By DAVID USBORNE Herald correspondent
NEW YORK - Leaders of Canada's literary community are rallying behind an Ontario youth who faces criminal charges stemming from a story he wrote for his drama class.
The story concerns a troubled youth who plots to blow up his school as revenge for being bullied.
The author, himself a victim of bullying, has not been named.
He was arrested in early December shortly after he had read the story in class and remained in prison for over a month, missing Christmas, the New Year as well as his 16th birthday. He is also accused of making death threats to fellow students.
Margaret Atwood, the winner of last year's Booker Prize, was among a handful of prominent writers and journalists who attended a forum in Ottawa on Monday to publicise the case. They also included Michael Ondaatje. The young author was also present.
Authorities in the United States and Canada remain super-sensitive to anything resembling a threat to commit acts of violence against schools. This is in the wake of the 1999 Columbine High School tragedy in Colorado, where two students went on a deadly rampage.
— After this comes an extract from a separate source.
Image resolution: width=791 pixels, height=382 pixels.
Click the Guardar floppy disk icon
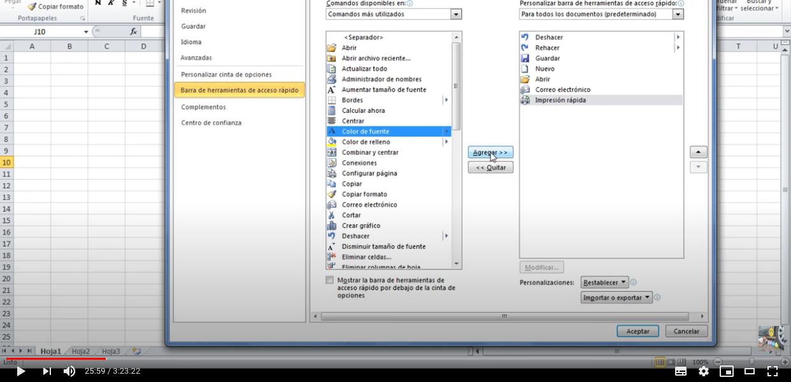pos(525,58)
Canada's arts community has responded angrily, however, accusing prosecutors of violating the boy's right to free expression. "I see myself as someone who has been saved by writing," Ondaatje said. "God knows what I would have been, become, or how I would have ended up without it."
Atwood told the audience that the life of an adolescent "can be hell," because "you can have no power and you can have no recourse and you can have nobody who actually believes you."
Called Twisted, the seven-paragraph tale begins with the narrator describing a boy "who's been harassed and tortured his whole life." It concludes with the youth taking "13 packages of C-4 and a detonator" into school in a plot to blow it up, when "everybody would be having lunch and having fun."
"As far as I understand it, what precipitated the whole thing was the story," the youth's lawyer, Frank Horn, said. "That's what made people think all kinds of crazy stuff."
It is not clear, however, that the short story was all that precipitated the arrest of the youth. He is also accused of uttering several death threats shortly after writing his story.
His 14-year-old brother also spent nearly a month in custody after he similarly voiced death threats.
Members of the community where the boys live, near Cornwall, Ontario, have voiced strong support for the prosecutors' action. Some fellow students of the boy appeared at the forum and accused the media and the literary community of over-reacting to what happened and ignoring other factors, including the death threats.